The Role of a Conserved Arg-Asp Pair in the Structure and Function of Tetanus Neurotoxin

Abstract

Tetanus, a severe and life-threatening illness caused by Clostridium tetani, produces symptoms such as muscle spasms, muscle stiffness and seizures caused by the production of tetanus neurotoxin (TeNT). TeNT causes spastic paralysis through the inhibition of neurotransmission in spinal inhibitory interneurons. This is achieved, in part, through pH-triggered membrane insertion of the translocation (HCT) domain, which delivers the catalytic light-chain (LC) domain to the cytosol. While the function of HCT is well defined, the mechanism by which it accomplishes this task is largely unknown.
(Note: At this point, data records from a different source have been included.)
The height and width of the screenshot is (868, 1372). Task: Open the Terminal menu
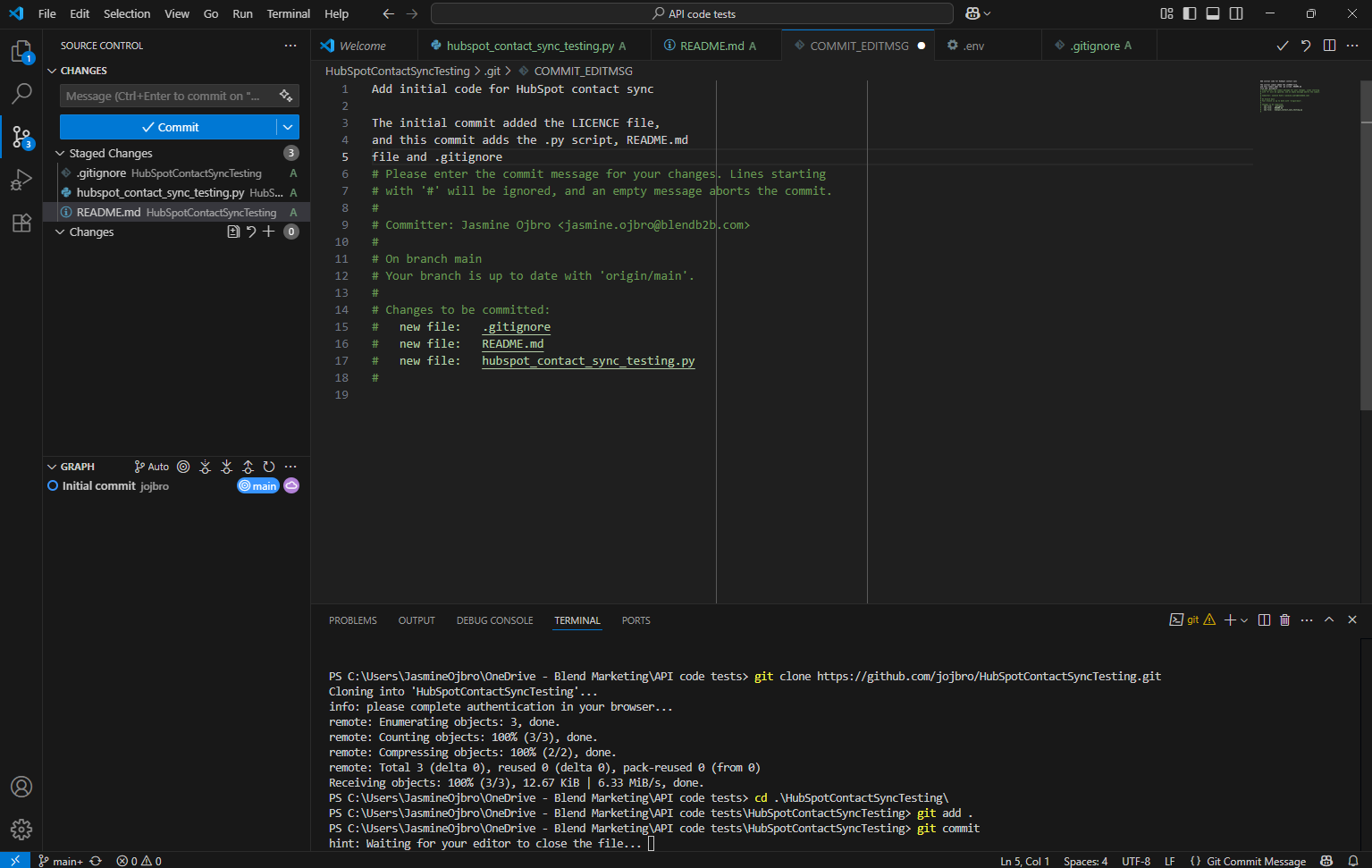click(288, 13)
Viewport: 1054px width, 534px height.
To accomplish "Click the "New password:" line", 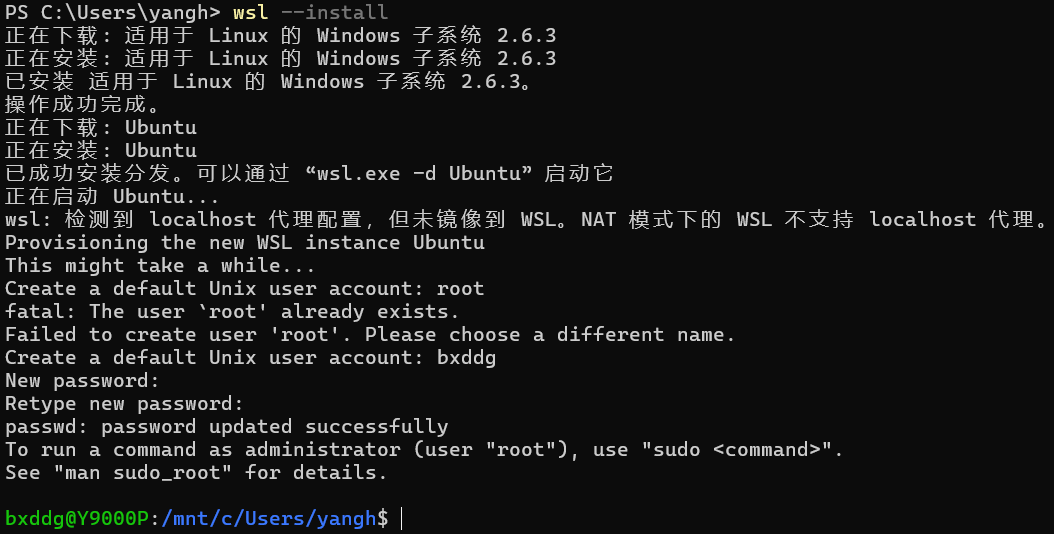I will (x=83, y=380).
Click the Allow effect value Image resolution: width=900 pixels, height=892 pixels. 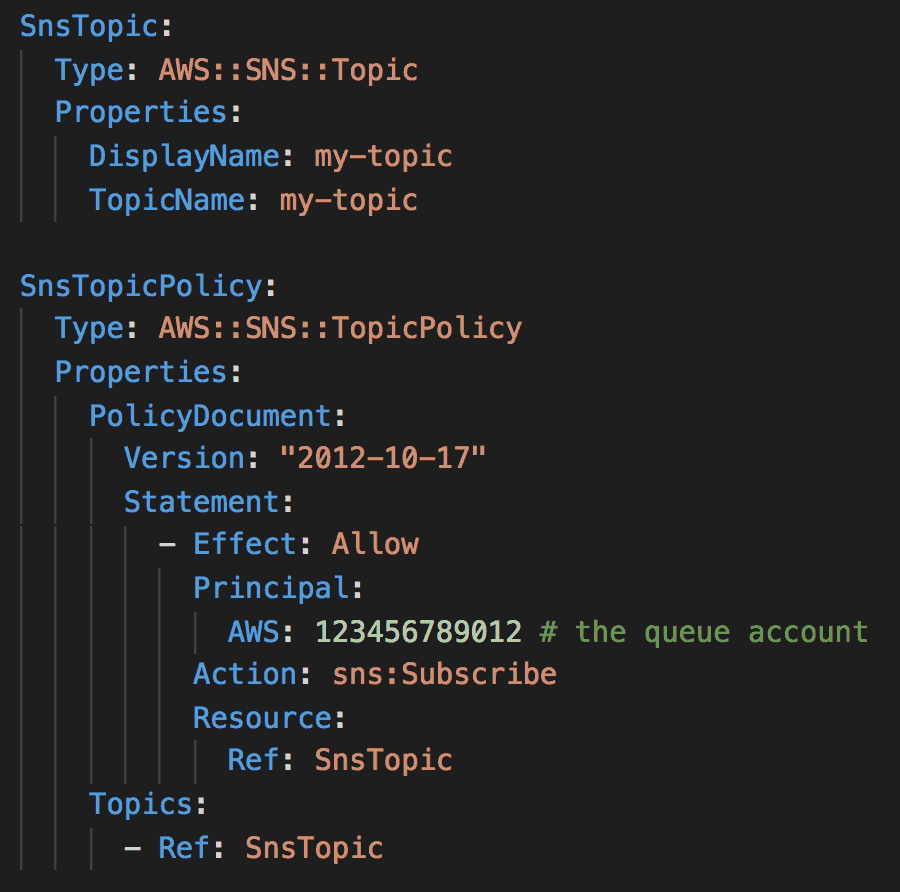point(375,544)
Based on the crystal structure of tetanus neurotoxin, we identified potential polar interactions between arginine 711, tryptophan 715 and aspartate 821 that appear to be evolutionarily conserved across the clostridial neurotoxin family. We show that the disruption of the Asp-Arg pair in a beltless HCT variant (bHCT) results in changes in thermal stability without significant alterations to the overall secondary structure. ANS (1-anilino-8-napthalene sulfonate) binding studies, in conjunction with liposome permeabilization assays, demonstrate that mutations at R711 or D821 trigger interactions with the membrane at higher pH values compared to wildtype bHCT. Interestingly, we show that the introduction of the D821N mutation into LH_NT (LC-HCT only), but not the holotoxin, resulted in the increased cleavage of VAMP 2 in cortical neurons relative to the wildtype protein. This suggests that, as observed for botulinum toxin A, the receptor-binding domain is not necessary for LC translocation but rather helps determine the pH threshold of membrane insertion. The mutation of W715 did not result in detectable changes in the activity of either bHCT or the holotoxin, suggesting that it plays only a minor role in stabilizing the structure of the toxin. We conclude that the protonation of D821 at low pH disrupts interactions with R711 and W715, helping to drive the conformational refolding of HCT needed for membrane insertion and the subsequent translocation of the LC.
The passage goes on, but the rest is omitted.